No. Ofcom’s Communications Market Report 2015 stated that maps are the third most popular app download to smartphones (after social networking and weather) and that 66% of smartphone users with 4G connectivity use online maps, the third most popular online activity behind general web browsing (81%), downloading apps (70%), and ahead of online banking (55%), making purchases (55%) and uploading photos/video content (51%). Ofcom also report that two-thirds of UK adults now have a smartphone. This level of engagement with location data, digital maps and navigation represents a significant and essential element of baseline digital skills not addressed in the draft national standard. This should be rectified.

The core knowledge in each of the skills categories, as currently defined, does not mention any aspect of digital spatial literacy or engagement with online maps and navigation.
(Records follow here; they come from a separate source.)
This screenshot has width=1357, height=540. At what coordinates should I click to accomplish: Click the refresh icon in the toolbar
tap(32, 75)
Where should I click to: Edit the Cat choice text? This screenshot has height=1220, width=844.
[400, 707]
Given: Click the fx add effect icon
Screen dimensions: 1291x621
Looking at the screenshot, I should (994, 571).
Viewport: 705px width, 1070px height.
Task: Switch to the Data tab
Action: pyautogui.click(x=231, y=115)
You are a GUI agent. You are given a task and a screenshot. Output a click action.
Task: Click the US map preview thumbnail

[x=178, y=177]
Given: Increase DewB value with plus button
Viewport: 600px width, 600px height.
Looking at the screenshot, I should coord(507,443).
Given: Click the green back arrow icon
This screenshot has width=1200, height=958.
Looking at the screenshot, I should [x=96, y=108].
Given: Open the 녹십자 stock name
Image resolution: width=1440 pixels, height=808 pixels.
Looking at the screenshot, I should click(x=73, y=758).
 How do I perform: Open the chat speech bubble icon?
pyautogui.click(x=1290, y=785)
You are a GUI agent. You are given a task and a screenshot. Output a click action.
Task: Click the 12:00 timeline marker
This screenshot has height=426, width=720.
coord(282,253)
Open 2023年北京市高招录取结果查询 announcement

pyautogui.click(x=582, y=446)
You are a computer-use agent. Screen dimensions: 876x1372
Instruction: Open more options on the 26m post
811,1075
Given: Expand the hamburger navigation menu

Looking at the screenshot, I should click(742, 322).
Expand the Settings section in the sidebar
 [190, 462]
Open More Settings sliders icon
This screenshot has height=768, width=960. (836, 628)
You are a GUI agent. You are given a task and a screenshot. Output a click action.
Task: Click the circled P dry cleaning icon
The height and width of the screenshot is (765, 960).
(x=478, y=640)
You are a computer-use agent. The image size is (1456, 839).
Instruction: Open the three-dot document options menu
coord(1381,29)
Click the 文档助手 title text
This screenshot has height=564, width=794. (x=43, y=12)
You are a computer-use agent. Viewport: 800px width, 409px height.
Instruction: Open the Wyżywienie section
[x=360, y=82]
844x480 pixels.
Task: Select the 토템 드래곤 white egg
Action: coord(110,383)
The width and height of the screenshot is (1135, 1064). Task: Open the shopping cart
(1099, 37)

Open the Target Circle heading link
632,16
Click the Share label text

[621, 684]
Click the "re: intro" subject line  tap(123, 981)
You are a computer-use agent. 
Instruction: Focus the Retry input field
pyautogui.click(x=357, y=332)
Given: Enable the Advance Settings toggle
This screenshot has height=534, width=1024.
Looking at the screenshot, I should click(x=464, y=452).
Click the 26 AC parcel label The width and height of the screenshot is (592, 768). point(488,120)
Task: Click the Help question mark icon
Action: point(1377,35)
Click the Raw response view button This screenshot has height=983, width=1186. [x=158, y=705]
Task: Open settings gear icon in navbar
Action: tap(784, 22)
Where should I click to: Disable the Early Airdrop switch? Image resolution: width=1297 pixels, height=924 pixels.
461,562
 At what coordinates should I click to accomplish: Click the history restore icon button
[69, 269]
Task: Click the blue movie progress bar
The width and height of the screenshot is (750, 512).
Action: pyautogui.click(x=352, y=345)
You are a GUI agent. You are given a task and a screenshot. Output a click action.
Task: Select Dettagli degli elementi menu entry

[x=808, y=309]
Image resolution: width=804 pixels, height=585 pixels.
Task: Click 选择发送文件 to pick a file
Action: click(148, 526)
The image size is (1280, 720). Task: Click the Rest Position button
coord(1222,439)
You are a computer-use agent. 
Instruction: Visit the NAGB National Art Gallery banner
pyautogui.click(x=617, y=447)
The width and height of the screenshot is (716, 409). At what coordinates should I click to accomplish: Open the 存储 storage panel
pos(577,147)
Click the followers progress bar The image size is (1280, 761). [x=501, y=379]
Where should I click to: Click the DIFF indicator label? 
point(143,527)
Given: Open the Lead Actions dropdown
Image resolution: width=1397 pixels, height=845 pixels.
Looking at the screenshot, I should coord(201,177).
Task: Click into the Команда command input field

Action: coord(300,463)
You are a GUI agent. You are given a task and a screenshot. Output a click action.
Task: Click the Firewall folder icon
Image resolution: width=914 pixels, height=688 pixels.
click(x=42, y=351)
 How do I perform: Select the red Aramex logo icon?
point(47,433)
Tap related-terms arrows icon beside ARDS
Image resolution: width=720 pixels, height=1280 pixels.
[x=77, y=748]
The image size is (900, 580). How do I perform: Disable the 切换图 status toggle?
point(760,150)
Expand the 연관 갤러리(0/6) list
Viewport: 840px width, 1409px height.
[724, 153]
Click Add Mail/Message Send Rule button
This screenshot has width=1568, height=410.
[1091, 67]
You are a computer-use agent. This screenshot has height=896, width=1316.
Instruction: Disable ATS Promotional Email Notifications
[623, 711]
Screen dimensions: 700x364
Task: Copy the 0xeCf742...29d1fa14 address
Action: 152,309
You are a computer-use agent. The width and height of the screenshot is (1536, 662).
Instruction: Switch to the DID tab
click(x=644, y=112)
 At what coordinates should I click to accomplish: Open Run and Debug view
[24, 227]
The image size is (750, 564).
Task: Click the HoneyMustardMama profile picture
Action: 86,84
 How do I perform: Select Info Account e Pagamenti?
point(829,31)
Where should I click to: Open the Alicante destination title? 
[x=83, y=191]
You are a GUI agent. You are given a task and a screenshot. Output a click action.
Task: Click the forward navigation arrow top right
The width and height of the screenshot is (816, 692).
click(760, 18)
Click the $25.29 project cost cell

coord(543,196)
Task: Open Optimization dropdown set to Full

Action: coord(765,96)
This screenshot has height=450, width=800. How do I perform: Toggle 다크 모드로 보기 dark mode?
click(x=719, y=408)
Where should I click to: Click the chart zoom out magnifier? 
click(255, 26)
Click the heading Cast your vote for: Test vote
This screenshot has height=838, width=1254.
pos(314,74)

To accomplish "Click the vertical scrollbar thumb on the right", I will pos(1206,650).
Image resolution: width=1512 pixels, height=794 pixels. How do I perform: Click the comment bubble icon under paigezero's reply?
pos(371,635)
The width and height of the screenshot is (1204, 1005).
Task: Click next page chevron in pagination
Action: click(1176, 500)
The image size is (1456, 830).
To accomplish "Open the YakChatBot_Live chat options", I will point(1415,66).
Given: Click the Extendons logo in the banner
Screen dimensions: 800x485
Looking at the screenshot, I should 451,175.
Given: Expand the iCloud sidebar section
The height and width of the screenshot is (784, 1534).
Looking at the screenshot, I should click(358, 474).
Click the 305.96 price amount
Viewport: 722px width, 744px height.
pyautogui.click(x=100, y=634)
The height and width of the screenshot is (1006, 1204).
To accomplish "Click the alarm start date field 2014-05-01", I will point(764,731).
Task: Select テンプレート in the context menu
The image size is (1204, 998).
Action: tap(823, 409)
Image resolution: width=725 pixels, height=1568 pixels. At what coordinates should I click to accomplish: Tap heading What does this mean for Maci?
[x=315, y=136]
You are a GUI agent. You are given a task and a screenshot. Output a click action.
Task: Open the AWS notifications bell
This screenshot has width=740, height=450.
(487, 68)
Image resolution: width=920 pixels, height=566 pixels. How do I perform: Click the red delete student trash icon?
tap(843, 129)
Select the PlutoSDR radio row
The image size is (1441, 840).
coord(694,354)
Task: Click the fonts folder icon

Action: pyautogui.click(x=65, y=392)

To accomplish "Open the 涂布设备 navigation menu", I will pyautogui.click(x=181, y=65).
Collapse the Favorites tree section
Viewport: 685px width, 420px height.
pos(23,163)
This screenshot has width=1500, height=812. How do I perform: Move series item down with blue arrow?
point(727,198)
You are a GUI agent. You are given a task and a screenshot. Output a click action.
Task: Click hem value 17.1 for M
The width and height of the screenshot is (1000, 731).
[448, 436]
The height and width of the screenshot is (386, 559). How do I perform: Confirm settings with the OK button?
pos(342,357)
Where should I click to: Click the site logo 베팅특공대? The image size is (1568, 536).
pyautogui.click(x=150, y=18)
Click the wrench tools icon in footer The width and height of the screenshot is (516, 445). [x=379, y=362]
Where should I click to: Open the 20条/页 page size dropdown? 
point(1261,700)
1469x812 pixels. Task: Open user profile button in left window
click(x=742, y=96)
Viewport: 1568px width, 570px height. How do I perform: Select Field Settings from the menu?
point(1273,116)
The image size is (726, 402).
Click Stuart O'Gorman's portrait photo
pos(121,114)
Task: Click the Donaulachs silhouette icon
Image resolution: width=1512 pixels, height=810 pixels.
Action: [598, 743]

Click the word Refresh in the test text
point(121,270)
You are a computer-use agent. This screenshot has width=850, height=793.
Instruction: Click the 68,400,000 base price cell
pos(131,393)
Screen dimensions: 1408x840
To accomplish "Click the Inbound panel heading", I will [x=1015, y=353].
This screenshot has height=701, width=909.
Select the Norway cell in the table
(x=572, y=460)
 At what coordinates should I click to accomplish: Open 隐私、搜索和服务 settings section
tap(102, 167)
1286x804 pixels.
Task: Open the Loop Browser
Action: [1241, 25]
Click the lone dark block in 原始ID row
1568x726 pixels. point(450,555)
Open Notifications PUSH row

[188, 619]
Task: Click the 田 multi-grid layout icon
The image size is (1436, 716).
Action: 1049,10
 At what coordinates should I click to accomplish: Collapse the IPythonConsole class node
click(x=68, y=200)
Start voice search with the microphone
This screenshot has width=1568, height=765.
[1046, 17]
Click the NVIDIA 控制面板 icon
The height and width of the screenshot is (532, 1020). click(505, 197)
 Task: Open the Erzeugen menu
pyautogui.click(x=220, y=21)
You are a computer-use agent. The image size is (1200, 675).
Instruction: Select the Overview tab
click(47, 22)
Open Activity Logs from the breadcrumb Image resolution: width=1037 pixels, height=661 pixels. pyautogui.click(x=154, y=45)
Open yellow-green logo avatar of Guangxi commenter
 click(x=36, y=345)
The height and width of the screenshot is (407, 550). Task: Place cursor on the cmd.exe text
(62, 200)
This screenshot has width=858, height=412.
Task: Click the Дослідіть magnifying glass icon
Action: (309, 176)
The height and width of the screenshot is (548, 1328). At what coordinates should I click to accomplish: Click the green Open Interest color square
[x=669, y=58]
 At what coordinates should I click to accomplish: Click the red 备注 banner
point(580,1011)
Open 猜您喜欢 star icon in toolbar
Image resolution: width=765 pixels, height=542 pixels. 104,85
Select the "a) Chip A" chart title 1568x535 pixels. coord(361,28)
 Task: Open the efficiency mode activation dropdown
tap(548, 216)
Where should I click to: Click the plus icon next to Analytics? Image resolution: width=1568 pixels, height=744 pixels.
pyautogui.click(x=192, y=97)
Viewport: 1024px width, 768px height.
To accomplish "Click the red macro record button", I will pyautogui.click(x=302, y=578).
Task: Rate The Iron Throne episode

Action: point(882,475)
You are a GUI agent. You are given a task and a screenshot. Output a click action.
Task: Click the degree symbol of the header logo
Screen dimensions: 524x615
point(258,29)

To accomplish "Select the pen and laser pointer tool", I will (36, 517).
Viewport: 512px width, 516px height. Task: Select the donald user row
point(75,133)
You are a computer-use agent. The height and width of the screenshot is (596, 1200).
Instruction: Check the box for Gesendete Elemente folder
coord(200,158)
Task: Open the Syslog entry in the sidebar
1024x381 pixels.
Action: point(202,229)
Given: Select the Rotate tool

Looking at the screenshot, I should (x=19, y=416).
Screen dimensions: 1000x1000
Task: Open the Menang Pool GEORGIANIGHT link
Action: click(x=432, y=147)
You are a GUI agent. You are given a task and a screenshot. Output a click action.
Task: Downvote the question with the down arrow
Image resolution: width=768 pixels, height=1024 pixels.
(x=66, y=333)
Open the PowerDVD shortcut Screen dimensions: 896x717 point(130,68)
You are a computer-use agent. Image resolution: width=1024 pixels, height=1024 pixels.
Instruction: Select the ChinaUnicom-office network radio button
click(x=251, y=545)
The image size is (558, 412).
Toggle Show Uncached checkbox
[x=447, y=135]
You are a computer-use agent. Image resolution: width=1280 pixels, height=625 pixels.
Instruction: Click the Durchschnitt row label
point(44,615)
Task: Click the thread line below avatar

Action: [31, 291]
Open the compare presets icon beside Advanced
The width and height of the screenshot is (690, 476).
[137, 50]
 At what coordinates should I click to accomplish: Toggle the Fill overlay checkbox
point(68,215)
We suggest that engagement with online maps and digital navigation requires basic spatial literacy. We would express this as the competent and confident use of maps, with the ability to visualise and interpret location, distance, direction and movement over space.

 

6. Do the draft standards capture the basic digital skills needed to fully participate in life, to undertake the significant majority of jobs and encourage further study?

No. Given the prevalence of smartphone usage and the high engagement with maps and navigation applications noted in our response to Question 5, we consider it essential that basic digital skills statements include:

  • Using a device’s location to discover their position on a map

  • Using online maps to search for and locate landmarks, places of interest or services

  • Using online maps to guide them to a physical location

  • Using online maps to provide additional information about a location, place of interest or service

  • Knowing that turning on device location might make them personally identifiable

  • Knowing that location data can be turned off for some applications

In addition to this, we urge further attention to location data and privacy. Advances in how data are used, and the technologies that lie behind such data, are transforming the world as we know it. Understanding, anticipating and responding to emerging ethical issues raised by rapidlydeveloping technologies such as AI and the ever increasing availability of data are critical. In improving adult baseline digital skills, we urge the Department to direct specific attention to spatial or location digital information, and spatial or location literacy as a key baseline digital skill.

In statistics, spatial disaggregation, which is now easily done, can lead to identification of individuals through location/location identifiers. In drafting the standards it is essential that individuals understand that location data shared through a digital device, especially when combined with other online communications or transactions, may reveal aspects of their identity, character or behaviour that they may wish to keep private.

 

15. Do you have any other comments?

We think that spatial literacy and the use of digital location tools such as online maps is an essential baseline skill area to develop, and we urge the Department to discuss these skills with us, as well as organisations such as Ordnance Survey and the Geospatial Commission. We welcome opportunities to contribute.